Fin de semana de manifestaciones promovidas por cibernautas. El sábado 19, contra Enrique Peña Nieto. Y ayer, en favor de Andrés Manuel López Obrador. Por mucho, ambos eventos rebasan -por su penetración y su importancia- lo ocurrido anteriormente, durante el mes y medio que ha transcurrido desde el inicio de las campañas. (Alberto Aguirre M. )
Antes de analizar tanto sus precursores, como sus motivadores, es necesario formalizar un acuse de recibo: al repudio manifiesto hacia la nomenklatura priísta y su candidato presidencial, Enrique Peña Nieto, deben sumarse los reclamos contra “la manipulación y la opacidad” de los medios informativos, principalmente a las cadenas televisivas. A juzgar por la cobertura y las publicaciones de las últimas 48 horas, los reclamos están más que justificados.
Intrincados, los movimientos ¡Todos Somos 132! -en solidaridad a los estudiantes de la Universidad Iberoamericana acusados de ser porros e intolerantes por la cúpula priísta, por haber perseguido al candidato cuando visitó el campus en Santa Fe- y los antipeñistas tuvieron poco reconocimiento e impacto en los medios convencionales. “¿Por qué le tenemos que hacer propaganda a una manifestación que-quién-sabe-quién convocó y a qué intereses responda?”, comentaba la víspera uno de los presentadores de noticias más populares de TV Azteca.
Allá ellos, si es esa la línea editorial de la televisora del Ajusco. Pero resulta extremadamente preocupante que se confundan tareas o asuman roles indebidos. Los periodistas hacen a los medios, pero no es inversamente proporcional.
Mayores contradicciones registran los cibernautas al servicio de la causa peñista, que creyeron que podrían defender al aspirante de estos embates en redes sociales. En su prueba de fuego, han evidenciado su falta de entendimiento del activismo político vía electrónica.

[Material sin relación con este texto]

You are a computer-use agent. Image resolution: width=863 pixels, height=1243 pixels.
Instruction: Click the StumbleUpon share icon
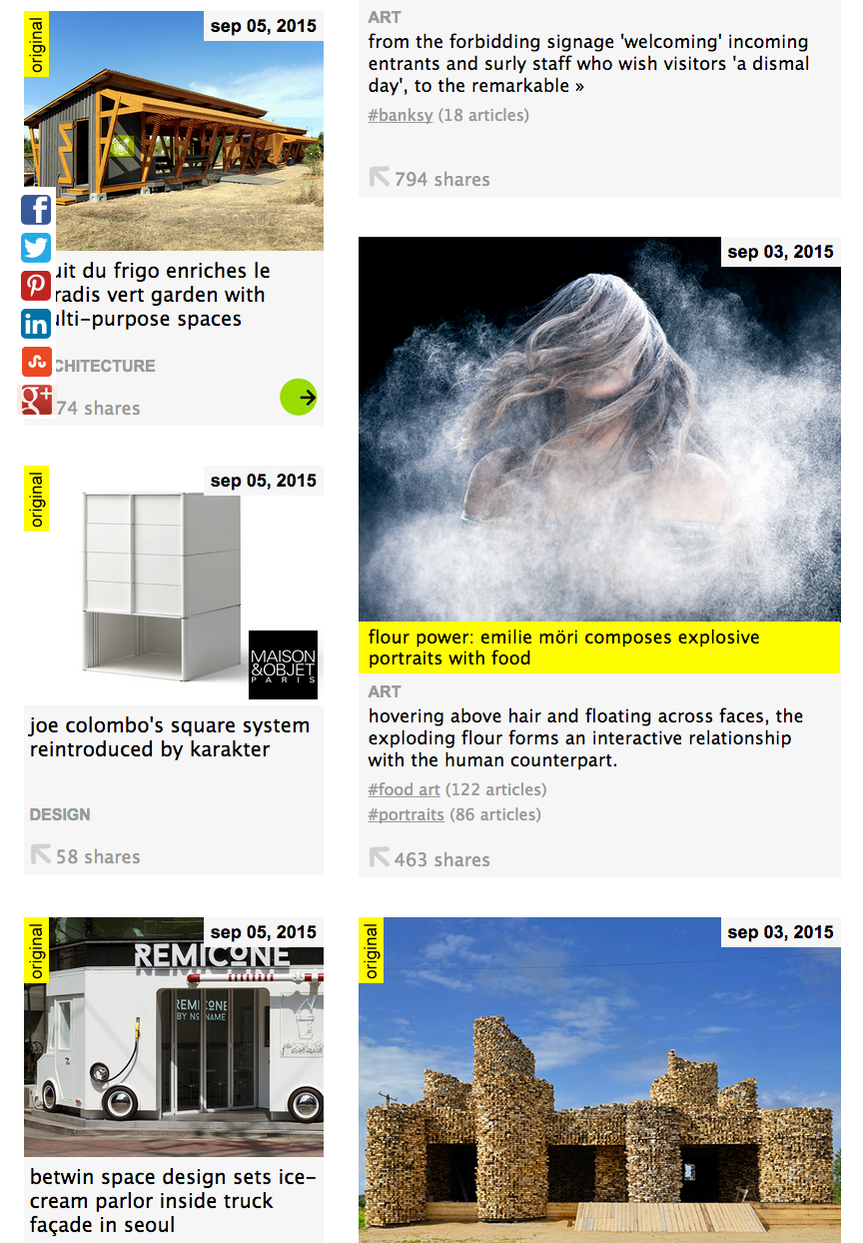(36, 361)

La contraofensiva de los activistas de Peña Nieto -cuyo trabajo es dirigido por los hermanos Víctor y Alejandra Lagunes, de los cuadros más cercanos a Luis Videgaray Caso- ha concitado considerables disensos y negatividades. Ha fracasado en su propósito de mostrar que incluso en el ciberespacio la propuesta priísta tiene respaldo de la mayoría. ¿Activismo o ciberbullying en los social media?

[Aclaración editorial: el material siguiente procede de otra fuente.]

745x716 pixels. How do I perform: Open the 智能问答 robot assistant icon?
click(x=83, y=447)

La dimensión de lo equivocado de la estrategia peñista en redes sociales se materializó cuando decenas de miles de jóvenes tomaban las calles de al menos 24 ciudades de la República Mexicana: en mensajes SMS trataban de incidir en el sondeo de UnoNoticias sobre las preferencias electorales de los usuarios de la red Telcel. El CEN del PRI envió un comunicado para deslindarse de los promotores de esta intervención, que ofrecía -a cambio de votar por Peña- 100 pesos de tiempo aire.